Selected excerpt:
============
Mitochondrial fusion is opposed by mitochondrial fission, which promotes the fragmentation of mitochondria. Where fusion requires intact mitochondrial membrane potential (6), fission is triggered in part by a loss of membrane potential and separates damaged mitochondria from the healthy reticulum. Therefore, fission is also critical for maintaining overall mitochondrial quality. It is well accepted that GTPase dynamin-related protein (DRP)-1 is crucial for fission of the OMM (75). Depolarization of mitochondria recruits the soluble N-terminal GTPase DRP1 from the cytosol to assemble on the damaged mitochondria. Early studies suggest that DRP1-GTPase–mediated mitochondrial fission is dependent on mitochondrial fission (FIS)-1 and the FIS1 adapter mitochondrial division (MDV)-1 protein in recruiting DRP1 to the mitochondria (76, 77). FIS1 is anchored to the outer membrane, where it forms a 6-helix bundle with tandem tetratricopeptide repeat motifs that serve as an interface between MDV1 and DRP1 (78). More recent evidence suggests that FIS1 is dispensable for mitochondrial fission, and instead mitochondrial fission factor (MFF)-1, a novel tail-anchored membrane protein, is essential for the recruitment of DRP1 to the damaged mitochondria (79). DRP1 forms a spiral around the OMM that, after the hydrolysis of bound GTP, causes the budding off of the damaged portion of the mitochondria. Once isolated, the damaged mitochondria are then degraded by mitophagy and their components recycled (discussed in subsequent sections).
============
Task brief:
Please list every protein named in the passage on mitochondrial fission, giving each one's full name and abbreviation. The data that follows comes from a separate source unrelated to the passage on mitochondrial fission.

Data block:
============
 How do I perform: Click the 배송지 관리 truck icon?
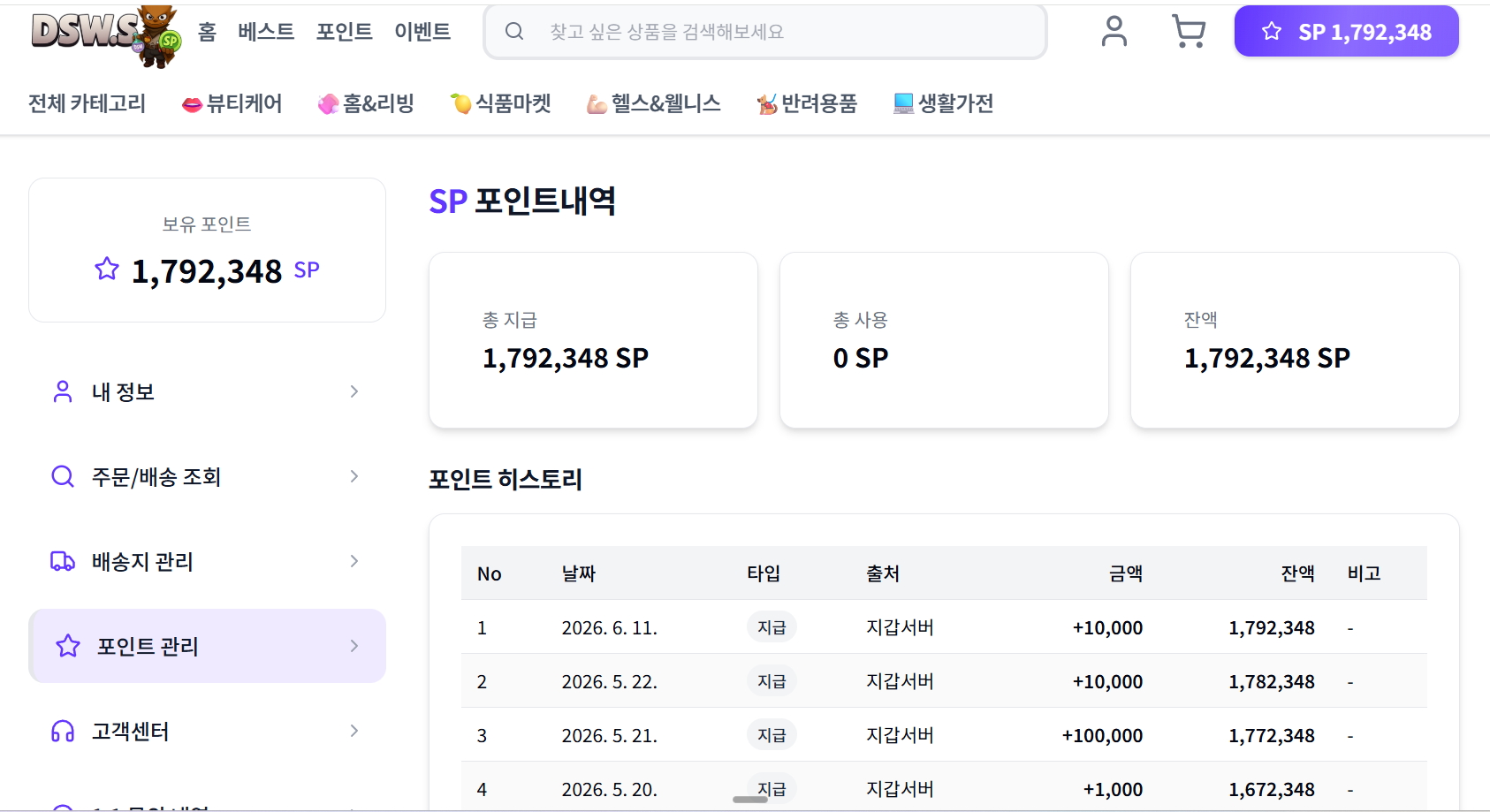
============
Solution to this exercise:
- Dynamin-related protein (DRP)-1
- Mitochondrial fission (FIS)-1
- Mitochondrial division (MDV)-1
- Mitochondrial fission factor (MFF)-1